Los países democráticos del mundo, esas sociedades afortunadas donde el respeto a los derechos humanos y a la libertad de expresión están sacralizados por sus leyes y por la conducta impecable de sus líderes, suelen ser condescendientes, comprensivos y mirar entretenidos el cielo azul o las nubes grises, a la hora de plantearse el asunto de sus relaciones con el gobierno cubano, una dictadura arcaica y violenta que no usa máscara ni anestesia.
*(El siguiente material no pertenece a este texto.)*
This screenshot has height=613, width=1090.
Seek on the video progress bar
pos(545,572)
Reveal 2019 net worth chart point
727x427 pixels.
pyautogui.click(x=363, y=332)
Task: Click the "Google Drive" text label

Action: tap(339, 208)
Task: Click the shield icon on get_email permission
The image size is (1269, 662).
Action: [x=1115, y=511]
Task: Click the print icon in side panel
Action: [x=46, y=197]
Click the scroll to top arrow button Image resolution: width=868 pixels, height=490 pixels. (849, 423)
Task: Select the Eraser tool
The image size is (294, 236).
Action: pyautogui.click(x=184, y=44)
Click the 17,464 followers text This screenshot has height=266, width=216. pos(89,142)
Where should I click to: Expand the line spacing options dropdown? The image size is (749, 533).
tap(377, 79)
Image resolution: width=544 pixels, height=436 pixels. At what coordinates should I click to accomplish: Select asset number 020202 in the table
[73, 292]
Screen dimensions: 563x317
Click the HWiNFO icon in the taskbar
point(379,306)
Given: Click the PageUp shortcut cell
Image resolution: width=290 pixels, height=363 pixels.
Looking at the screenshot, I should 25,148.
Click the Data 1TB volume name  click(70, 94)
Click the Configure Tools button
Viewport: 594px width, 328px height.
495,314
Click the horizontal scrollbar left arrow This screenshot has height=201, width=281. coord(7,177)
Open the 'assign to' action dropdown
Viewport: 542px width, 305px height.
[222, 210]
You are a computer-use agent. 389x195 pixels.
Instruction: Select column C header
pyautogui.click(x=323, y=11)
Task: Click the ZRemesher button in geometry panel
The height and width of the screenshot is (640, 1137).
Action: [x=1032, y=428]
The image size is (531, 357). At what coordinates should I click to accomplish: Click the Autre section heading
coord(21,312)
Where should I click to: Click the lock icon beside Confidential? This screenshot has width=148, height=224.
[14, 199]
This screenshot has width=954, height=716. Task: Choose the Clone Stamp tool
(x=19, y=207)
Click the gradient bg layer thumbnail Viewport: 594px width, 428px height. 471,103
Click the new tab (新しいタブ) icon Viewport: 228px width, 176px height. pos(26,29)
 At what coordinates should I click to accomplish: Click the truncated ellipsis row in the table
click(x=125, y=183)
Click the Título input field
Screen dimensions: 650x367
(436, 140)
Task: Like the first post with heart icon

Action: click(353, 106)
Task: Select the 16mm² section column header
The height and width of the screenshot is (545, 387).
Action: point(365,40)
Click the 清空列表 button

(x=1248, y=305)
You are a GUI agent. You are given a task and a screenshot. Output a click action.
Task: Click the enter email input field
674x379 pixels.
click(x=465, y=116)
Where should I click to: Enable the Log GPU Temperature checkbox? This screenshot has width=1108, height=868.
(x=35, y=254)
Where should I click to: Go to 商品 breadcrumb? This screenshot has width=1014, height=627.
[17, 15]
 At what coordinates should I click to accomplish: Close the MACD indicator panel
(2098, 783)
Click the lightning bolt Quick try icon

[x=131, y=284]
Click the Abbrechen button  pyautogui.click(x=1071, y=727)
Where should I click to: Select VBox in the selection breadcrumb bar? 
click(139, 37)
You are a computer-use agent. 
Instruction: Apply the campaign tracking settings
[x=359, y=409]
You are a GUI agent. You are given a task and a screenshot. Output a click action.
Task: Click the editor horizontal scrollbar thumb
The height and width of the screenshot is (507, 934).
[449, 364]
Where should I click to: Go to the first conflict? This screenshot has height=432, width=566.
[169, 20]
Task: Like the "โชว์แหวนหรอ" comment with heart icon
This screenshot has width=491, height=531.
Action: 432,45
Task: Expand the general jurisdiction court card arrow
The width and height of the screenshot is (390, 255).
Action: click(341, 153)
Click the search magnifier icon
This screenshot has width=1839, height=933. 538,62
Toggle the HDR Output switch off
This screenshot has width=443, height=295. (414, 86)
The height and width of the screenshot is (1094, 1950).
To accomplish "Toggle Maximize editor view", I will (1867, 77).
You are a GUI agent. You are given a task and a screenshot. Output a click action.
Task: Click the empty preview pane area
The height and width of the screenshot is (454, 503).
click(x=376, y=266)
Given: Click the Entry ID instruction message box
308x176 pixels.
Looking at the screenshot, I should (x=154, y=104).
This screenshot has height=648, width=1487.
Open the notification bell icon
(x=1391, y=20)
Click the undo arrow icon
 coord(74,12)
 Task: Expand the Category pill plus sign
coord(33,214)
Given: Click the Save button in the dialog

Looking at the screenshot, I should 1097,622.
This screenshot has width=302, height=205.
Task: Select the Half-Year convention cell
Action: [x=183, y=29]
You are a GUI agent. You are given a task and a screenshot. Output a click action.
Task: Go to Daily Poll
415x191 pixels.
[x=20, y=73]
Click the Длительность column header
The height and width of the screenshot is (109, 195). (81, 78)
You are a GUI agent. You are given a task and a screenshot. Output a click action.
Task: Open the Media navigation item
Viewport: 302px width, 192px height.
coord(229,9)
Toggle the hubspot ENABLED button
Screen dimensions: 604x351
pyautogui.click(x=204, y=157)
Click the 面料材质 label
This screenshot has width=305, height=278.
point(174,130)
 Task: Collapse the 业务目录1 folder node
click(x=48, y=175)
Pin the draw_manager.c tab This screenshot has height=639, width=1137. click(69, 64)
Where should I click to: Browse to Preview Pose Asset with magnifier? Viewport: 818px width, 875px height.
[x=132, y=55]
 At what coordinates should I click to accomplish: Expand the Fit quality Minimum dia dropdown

Ahora, en estos tiempos, se les puede ver enfurruñados y severos con Nicolás Maduro y sus amigos porque quieren imponer en Venezuela una copia de la estructura de mando que funciona en Cuba. Al mismo tiempo, en los salones donde firman advertencias o amenazas contra los herederos del chavismo, se apresuran a rubricar con desenfado proyectos de convenios con el castrismo, invitaciones a ministros, ayudas económicas, mamotretos de colaboración para enviar a sus inversores y expertos a trabajar sobre los escombros que dejó el socialismo en la Isla.
Allá van todas las semanas, enguayaberados y felices, a dialogar y estrechar sus contactos con la élite criolla que los recibe con música y cocteles por oportunismo y conveniencia y que, desde luego, es la que le impone a los ciudadanos cubanos un brutal mecanismo de represión que tiene sus parientes más cercanos en Corea del Norte, China y Vietnam.
La violencia estatal no deja libre ni un solo espacio entre la Punta de Maisí y el Cabo de San Antonio, y está dirigida, en especial, contra los activistas de derechos humanos, los periodistas y artistas libres.